Not Adding Up: The Fading Promise of Europe's Dublin System
The chief purpose of the European Union's Dublin Regulation—adopted as the first element of the new Common European Asylum System (CEAS) in 2003 and recast in 2013—is to act as a mechanism that swiftly assigns responsibility for processing an individual asylum application to a single Member State. It seeks to ensure quick access to protection for those in need while discouraging abuses of the system by those who would "shop" for the Member State with the most favorable asylum practices or reception conditions. As long as separate national asylum systems exist within a European area without internal border controls, Dublin—or a mechanism like it—will remain a necessary element of any European approach to asylum.
However, as implemented, the Dublin system is largely failing to achieve its two primary goals. Low effective transfer rates and a persistently high incidence of secondary movement among asylum seekers have undermined the efficiency of the Dublin system. In addition, asylum advocates have criticized Dublin for procedural delays in the evaluation of protection claims, which may disrupt family unity and put vulnerable individuals at risk.
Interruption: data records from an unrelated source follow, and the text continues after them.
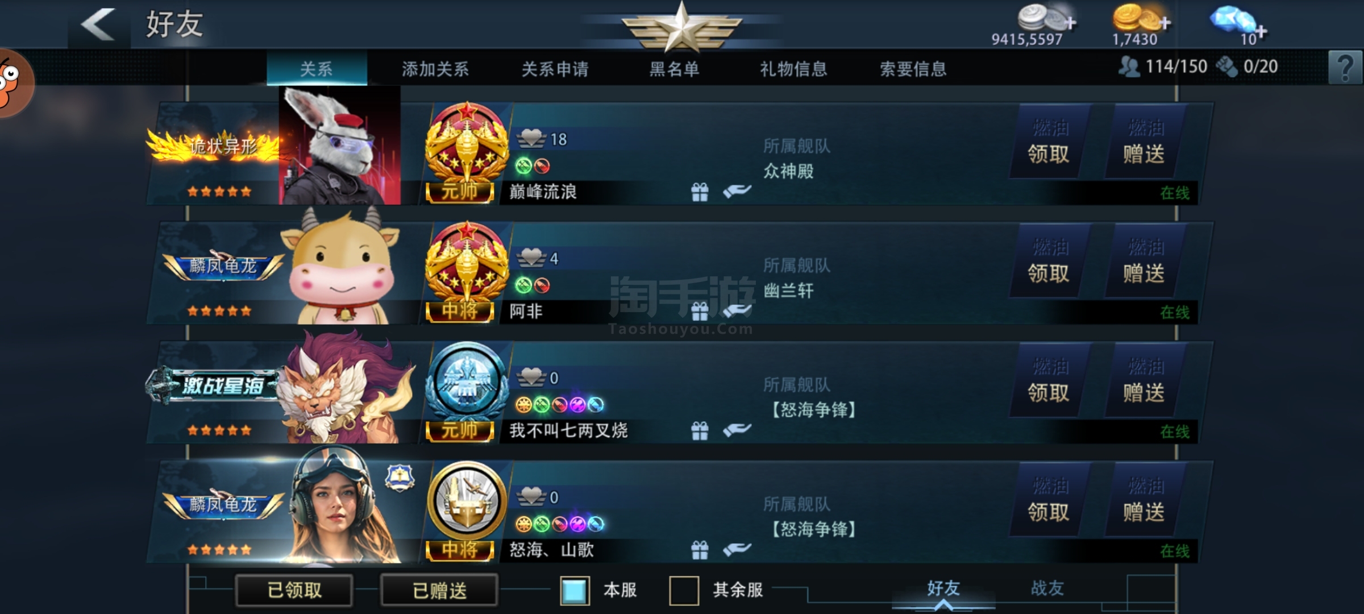Click gift icon for 怒海、山歌
Screen dimensions: 1364x614
tap(700, 550)
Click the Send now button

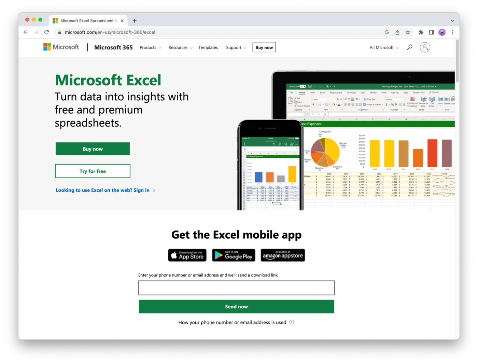pos(236,306)
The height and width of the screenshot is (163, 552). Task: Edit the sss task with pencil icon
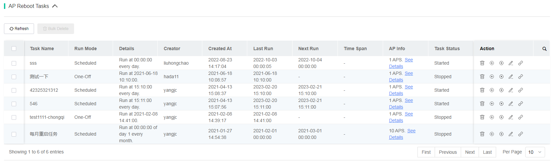click(511, 63)
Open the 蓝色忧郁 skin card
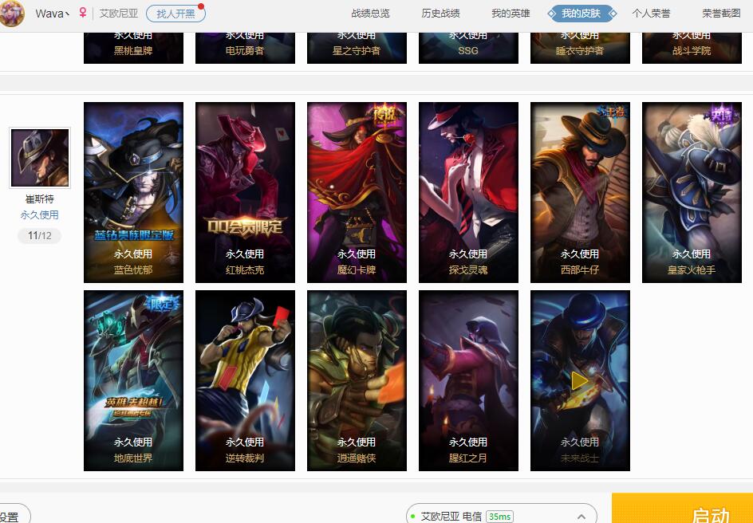Image resolution: width=753 pixels, height=523 pixels. 133,192
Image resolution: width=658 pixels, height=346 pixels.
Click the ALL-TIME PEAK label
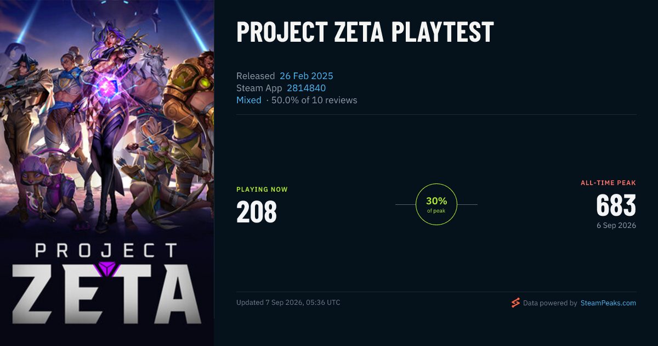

Crucially, the regulation does not recognize or address the main factor underlying the Dublin system's problems: despite the harmonization efforts of the CEAS, essential differences remain in the asylum procedures, reception conditions, and integration capacity of EU Member States. These differences invalidate Dublin's core assumption that asylum applicants will receive equal consideration and treatment regardless of where they submit their claims.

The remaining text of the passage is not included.